What is required: Please state how many lines in the records contain the string "using", with no words besides the number.

### Material for this task ###

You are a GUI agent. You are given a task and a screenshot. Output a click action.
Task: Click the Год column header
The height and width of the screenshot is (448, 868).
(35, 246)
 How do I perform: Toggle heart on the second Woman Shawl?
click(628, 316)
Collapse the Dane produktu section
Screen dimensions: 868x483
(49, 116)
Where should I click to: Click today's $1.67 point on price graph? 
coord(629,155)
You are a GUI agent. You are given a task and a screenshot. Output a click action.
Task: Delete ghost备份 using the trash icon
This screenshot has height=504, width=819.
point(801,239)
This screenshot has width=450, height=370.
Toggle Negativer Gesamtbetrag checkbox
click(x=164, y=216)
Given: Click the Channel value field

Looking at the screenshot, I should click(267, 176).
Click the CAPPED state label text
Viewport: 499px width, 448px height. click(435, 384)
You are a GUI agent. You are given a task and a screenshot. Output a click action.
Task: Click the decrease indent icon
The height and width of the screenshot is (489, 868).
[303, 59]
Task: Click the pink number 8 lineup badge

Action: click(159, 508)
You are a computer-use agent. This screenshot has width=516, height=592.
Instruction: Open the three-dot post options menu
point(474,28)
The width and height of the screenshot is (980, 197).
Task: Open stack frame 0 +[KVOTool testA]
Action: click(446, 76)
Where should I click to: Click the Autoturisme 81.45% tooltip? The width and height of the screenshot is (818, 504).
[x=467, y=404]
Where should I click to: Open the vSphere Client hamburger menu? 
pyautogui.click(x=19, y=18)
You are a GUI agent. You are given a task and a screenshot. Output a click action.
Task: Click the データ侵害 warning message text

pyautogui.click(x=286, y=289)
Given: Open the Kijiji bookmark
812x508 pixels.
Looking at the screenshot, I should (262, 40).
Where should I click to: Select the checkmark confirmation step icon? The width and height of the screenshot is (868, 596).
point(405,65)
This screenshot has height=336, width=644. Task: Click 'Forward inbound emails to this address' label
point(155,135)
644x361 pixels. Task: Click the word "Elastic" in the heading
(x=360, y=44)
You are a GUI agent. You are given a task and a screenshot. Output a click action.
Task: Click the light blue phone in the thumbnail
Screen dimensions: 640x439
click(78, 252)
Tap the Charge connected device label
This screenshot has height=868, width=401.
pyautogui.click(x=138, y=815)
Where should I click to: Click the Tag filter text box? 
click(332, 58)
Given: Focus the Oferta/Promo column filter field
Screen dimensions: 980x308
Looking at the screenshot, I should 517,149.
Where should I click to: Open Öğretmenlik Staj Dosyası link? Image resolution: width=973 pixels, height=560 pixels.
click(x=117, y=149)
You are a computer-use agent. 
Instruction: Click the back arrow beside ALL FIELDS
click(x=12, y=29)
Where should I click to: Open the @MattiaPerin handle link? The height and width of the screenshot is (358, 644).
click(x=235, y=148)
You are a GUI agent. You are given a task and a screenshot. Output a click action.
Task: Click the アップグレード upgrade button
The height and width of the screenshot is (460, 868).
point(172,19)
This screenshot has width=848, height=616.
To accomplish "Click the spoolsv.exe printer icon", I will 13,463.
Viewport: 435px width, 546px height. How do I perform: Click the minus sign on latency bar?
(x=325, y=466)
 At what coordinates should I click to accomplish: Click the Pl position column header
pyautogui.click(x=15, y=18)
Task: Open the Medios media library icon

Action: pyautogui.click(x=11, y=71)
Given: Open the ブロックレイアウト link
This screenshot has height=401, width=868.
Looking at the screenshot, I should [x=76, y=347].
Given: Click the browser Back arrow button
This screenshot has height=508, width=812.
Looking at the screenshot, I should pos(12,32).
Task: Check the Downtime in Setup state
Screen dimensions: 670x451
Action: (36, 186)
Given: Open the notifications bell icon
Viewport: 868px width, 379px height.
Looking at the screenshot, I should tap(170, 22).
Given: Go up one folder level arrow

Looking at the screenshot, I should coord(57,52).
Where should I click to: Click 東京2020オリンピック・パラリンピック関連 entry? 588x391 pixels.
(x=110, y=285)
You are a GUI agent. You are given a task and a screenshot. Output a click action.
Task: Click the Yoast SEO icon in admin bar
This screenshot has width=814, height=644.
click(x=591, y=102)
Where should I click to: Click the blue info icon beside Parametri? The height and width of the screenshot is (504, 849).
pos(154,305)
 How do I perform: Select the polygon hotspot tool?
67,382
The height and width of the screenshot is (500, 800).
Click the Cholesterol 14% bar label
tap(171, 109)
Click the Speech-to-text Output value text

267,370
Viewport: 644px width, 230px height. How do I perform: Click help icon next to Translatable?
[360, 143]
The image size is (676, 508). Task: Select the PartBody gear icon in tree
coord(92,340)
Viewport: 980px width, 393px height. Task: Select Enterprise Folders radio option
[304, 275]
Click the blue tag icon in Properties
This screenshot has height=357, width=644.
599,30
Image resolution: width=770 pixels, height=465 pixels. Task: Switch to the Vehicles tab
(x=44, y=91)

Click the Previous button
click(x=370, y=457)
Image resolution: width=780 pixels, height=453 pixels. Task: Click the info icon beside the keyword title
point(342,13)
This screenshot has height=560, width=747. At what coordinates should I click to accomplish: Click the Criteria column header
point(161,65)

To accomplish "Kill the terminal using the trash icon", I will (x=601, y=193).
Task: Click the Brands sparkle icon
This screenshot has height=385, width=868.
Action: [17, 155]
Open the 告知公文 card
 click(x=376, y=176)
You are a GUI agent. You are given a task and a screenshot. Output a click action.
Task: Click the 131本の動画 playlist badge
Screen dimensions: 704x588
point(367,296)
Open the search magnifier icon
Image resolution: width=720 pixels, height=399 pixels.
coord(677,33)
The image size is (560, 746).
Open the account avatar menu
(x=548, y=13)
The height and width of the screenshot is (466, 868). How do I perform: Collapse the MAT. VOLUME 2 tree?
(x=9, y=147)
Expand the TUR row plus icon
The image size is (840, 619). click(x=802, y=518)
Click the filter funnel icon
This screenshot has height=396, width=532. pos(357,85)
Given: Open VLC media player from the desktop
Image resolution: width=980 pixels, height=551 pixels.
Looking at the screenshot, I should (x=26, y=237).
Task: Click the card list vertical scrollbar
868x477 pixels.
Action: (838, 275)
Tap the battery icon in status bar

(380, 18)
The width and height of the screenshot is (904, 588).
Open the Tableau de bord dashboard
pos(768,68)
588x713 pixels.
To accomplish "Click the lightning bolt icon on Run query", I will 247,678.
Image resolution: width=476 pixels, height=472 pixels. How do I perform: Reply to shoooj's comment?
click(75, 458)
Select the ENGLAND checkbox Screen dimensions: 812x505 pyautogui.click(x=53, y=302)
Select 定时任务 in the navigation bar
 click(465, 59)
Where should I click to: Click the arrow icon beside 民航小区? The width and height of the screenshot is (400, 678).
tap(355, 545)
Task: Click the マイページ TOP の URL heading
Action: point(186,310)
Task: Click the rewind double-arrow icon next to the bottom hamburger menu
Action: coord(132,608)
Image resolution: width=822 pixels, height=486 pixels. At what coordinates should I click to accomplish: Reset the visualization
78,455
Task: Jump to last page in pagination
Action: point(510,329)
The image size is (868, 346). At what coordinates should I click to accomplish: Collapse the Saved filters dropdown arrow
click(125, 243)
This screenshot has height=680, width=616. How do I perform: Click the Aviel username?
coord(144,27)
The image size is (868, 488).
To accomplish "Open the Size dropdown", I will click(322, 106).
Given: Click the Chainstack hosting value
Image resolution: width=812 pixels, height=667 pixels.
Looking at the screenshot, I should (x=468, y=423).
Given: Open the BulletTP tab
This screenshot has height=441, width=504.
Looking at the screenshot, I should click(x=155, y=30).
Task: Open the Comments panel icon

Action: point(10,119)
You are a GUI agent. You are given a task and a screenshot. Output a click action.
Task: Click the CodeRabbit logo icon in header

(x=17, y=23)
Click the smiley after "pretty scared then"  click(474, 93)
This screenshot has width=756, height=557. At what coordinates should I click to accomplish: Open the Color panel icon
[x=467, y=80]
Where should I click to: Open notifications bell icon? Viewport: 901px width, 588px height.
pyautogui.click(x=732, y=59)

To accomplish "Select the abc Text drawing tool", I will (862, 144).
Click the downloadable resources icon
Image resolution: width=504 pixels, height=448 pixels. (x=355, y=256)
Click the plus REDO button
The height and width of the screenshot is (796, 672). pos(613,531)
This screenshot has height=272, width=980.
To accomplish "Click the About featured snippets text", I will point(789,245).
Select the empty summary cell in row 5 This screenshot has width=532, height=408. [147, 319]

###

Response for this exercise: 2